**TEXT:**
**********

AF banner arrived today. No idea where to put it so just stuck it here for now, using gorilla tape until I find a neat way of holding it up. Don't really want to go drill holes.


----------



## nickvw (Jun 24, 2007)

Looking good mate love these garage threads !


----------



## bigup (Jun 4, 2009)

small update







banners purchased from: http://www.ebay.co.uk/itm/261485325987?_trksid=p2059210.m2749.l2649&ssPageName=STRK:MEBIDX:IT (best offer of £20 accepted for 2, but its buy 2 get 3rd free, so worked out to be £8.33 delivered)

used these to hold them up on the wall pretty strong! : Command Picture Hanging Strips Value Pack: Amazon.co.uk: DIY & Tools


----------



## NMH (Apr 25, 2012)

Looks good mate!


----------



## chillly (Jun 25, 2009)

Great work bud:thumb: Every home should come with one attached:thumb:


----------



## bigup (Jun 4, 2009)

**********

**RECORD LIST:**

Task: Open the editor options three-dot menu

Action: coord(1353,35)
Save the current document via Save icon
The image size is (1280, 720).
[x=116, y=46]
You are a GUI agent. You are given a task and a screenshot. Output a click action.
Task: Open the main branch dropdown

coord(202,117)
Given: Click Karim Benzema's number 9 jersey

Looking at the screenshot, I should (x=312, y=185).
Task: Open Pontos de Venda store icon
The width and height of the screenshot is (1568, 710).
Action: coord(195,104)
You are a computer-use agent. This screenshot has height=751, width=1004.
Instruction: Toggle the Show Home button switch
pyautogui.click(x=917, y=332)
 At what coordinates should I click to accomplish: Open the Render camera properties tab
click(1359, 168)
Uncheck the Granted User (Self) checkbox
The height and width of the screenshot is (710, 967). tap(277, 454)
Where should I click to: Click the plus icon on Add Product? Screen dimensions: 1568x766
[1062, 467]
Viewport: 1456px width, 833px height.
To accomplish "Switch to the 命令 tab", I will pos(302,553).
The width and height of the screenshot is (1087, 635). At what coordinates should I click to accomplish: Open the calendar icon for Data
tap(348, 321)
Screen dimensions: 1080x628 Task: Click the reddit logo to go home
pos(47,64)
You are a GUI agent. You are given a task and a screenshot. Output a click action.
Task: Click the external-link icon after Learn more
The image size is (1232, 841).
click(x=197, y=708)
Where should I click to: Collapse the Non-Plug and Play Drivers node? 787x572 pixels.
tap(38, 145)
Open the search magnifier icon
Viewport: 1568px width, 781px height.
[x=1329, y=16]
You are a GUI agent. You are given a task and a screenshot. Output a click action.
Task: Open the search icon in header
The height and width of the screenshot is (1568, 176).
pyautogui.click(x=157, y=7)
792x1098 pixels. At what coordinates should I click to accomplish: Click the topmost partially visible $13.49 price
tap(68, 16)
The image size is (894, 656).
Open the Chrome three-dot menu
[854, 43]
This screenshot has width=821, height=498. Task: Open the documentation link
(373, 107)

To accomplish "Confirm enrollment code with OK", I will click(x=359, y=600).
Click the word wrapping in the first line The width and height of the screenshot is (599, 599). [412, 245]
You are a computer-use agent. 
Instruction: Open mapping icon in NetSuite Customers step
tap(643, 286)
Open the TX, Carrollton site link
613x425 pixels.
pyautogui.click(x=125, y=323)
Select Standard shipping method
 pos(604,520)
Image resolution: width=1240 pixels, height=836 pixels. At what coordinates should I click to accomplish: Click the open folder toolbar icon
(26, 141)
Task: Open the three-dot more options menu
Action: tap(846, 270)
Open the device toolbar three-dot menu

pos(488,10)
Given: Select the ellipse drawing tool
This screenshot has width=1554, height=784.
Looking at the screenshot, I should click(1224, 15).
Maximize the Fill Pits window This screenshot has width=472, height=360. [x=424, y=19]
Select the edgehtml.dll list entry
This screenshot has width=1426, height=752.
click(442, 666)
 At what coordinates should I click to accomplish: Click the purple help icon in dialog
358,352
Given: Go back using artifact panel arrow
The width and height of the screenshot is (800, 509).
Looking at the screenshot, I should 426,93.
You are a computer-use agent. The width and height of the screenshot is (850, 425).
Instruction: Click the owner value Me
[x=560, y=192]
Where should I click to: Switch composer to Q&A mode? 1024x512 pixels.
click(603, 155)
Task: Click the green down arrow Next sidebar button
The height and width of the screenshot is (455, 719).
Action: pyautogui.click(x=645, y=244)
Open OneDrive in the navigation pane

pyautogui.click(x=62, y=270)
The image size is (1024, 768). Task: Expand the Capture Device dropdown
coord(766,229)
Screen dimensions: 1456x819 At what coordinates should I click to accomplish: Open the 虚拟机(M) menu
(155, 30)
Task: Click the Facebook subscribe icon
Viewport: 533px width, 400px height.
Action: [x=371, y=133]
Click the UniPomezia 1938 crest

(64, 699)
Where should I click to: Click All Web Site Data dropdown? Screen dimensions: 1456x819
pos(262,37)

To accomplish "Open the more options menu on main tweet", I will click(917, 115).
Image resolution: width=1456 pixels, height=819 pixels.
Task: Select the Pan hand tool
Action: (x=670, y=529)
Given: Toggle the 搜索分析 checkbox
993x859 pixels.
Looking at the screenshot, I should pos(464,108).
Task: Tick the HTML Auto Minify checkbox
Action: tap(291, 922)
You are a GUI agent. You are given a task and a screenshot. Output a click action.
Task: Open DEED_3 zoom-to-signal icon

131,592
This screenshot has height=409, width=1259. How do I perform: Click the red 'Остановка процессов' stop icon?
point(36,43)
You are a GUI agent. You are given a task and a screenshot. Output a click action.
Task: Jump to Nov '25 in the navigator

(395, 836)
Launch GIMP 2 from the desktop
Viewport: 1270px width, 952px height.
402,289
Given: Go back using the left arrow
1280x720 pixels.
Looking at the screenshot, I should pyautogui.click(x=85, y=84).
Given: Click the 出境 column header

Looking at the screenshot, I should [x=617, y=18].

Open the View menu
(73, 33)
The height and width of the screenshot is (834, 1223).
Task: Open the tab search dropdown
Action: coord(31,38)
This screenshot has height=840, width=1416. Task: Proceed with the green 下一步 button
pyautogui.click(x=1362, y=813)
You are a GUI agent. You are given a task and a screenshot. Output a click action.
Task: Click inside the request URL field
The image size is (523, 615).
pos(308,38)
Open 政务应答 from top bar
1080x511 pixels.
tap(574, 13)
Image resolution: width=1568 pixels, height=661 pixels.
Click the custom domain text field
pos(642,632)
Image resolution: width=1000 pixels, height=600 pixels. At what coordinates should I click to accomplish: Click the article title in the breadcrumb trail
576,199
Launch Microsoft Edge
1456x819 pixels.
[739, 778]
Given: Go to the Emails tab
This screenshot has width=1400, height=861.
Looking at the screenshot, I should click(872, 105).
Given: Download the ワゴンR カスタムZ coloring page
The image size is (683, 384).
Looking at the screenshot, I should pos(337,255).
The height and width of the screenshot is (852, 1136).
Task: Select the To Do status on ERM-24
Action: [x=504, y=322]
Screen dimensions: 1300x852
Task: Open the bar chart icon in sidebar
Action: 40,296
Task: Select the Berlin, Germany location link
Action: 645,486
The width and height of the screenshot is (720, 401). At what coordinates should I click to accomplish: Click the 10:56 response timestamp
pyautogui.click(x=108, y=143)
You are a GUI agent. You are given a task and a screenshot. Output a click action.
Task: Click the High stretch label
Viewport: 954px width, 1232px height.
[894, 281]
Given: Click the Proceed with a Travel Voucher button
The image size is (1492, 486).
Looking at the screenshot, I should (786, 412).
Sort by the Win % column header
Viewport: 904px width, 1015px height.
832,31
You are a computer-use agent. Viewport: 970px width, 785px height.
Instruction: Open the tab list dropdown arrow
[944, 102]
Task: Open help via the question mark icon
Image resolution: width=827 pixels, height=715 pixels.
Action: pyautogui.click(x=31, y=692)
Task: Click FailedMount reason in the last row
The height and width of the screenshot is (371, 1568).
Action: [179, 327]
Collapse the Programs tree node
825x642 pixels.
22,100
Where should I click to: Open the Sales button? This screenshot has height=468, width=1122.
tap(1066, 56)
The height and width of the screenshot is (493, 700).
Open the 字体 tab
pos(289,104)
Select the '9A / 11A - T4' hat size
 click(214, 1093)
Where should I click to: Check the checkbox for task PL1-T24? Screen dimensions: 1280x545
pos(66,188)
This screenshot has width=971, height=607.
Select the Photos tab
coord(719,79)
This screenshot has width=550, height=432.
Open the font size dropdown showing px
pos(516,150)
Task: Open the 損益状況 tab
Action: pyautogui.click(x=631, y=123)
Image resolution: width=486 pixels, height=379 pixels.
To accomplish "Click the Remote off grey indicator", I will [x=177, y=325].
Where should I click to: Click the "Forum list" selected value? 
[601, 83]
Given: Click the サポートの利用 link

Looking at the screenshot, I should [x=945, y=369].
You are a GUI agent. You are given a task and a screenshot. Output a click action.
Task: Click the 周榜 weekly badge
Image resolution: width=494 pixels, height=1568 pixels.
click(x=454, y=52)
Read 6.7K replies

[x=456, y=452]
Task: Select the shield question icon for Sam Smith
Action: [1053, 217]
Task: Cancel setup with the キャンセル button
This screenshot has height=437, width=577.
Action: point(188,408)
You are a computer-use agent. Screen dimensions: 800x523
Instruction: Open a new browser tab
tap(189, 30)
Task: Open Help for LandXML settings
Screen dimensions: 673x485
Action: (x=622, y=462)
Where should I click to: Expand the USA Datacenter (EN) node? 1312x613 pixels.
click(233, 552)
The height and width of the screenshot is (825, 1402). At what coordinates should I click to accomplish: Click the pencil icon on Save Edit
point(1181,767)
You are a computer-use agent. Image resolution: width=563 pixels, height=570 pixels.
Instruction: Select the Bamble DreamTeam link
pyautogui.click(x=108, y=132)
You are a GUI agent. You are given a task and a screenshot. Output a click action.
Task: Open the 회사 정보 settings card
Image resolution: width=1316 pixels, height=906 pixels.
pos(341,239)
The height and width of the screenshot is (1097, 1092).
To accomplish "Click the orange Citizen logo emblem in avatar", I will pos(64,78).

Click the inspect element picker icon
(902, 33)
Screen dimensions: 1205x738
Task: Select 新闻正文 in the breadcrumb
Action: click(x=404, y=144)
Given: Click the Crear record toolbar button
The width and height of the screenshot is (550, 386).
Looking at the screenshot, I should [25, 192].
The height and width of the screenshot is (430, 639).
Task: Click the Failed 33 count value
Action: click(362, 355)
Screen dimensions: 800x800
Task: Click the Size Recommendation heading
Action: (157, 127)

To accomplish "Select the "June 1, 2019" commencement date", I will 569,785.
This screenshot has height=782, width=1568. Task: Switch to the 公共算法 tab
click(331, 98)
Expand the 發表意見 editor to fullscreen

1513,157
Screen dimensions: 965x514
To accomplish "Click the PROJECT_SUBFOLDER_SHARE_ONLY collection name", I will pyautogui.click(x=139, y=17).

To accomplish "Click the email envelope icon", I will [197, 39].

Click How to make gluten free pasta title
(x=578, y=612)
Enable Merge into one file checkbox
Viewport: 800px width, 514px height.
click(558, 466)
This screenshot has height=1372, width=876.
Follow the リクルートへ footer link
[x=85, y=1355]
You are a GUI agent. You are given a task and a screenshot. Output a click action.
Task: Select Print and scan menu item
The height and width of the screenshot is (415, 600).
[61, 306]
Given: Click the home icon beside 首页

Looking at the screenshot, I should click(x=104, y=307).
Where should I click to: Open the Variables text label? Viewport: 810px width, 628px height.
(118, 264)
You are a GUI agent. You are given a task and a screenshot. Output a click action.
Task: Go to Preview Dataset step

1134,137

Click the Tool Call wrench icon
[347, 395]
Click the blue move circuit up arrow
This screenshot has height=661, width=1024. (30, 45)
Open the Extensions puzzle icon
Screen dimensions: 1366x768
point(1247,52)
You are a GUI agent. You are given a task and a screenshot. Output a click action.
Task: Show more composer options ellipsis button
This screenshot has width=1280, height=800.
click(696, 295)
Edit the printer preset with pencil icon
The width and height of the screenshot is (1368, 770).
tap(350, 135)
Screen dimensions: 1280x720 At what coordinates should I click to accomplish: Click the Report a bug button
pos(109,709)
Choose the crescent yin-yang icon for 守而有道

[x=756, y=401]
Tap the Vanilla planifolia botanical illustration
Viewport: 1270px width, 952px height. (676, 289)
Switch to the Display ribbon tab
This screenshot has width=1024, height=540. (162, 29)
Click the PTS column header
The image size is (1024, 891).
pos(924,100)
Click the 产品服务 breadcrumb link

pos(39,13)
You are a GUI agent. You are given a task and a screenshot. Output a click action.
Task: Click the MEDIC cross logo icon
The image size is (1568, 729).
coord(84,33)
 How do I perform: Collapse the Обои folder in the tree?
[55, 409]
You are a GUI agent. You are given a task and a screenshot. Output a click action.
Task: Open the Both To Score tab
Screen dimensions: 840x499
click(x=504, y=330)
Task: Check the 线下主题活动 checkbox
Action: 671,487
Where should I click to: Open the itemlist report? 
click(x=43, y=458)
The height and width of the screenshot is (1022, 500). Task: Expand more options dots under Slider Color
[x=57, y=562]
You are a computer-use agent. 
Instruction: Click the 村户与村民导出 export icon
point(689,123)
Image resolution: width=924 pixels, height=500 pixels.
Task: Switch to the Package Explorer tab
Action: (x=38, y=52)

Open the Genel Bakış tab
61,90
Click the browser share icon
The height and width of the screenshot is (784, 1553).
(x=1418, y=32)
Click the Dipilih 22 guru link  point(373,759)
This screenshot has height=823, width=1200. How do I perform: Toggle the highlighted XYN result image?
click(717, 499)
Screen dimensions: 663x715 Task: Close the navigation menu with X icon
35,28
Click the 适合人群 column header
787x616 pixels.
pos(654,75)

**********

**GOALS:**
[A] List each username that appears in a post header in the garage banner thread, naming each one only once.
[B] Go on with the garage banner thread from the point where it stops.
The records come from a separate source and are unrelated to the garage banner thread.

**WRITTEN RESPONSES:**
[A] nickvw, bigup, NMH, chillly

[B]
thanks guys!

just got a few pics of my old cars to go on the wall (5"x7") then i think that is it, 

ran out of ideas now

think im gonna get a set of site lights for it, dont need anything too amazing and expensive, just some to spot swirls etc


----------



## bigup (Jun 4, 2009)

small update, fitted a weather stop rubber seal at front of garage to minimise any leaves and dust coming into the garage, treated with CarPro PERL 

Got me a site light for times where i need that extra bit of light for swiel spotting and LSP removal

also tidied up the detailing shelf a bit, alot easier to find stuff now, have loads of products that i dont use though!

and some pics for the wall of my previous cars - a bit sad i know 

how would a pair of carpet runners look on the floor?

idea is for it to soak up the water from the tyres if its been raining?

pics:





















next job:

1. Paint garage door


----------



## Zetec-al (Feb 28, 2011)

Looks fantastic mate!


----------



## bigup (Jun 4, 2009)

purchased a metal halide which arrived today, got *** wired up and its super bright!

need to get a dedicated tripod stand for it, using the twin 500w lamp stand for now, seems to be stable enough!


----------



## GTIRed (Jan 12, 2007)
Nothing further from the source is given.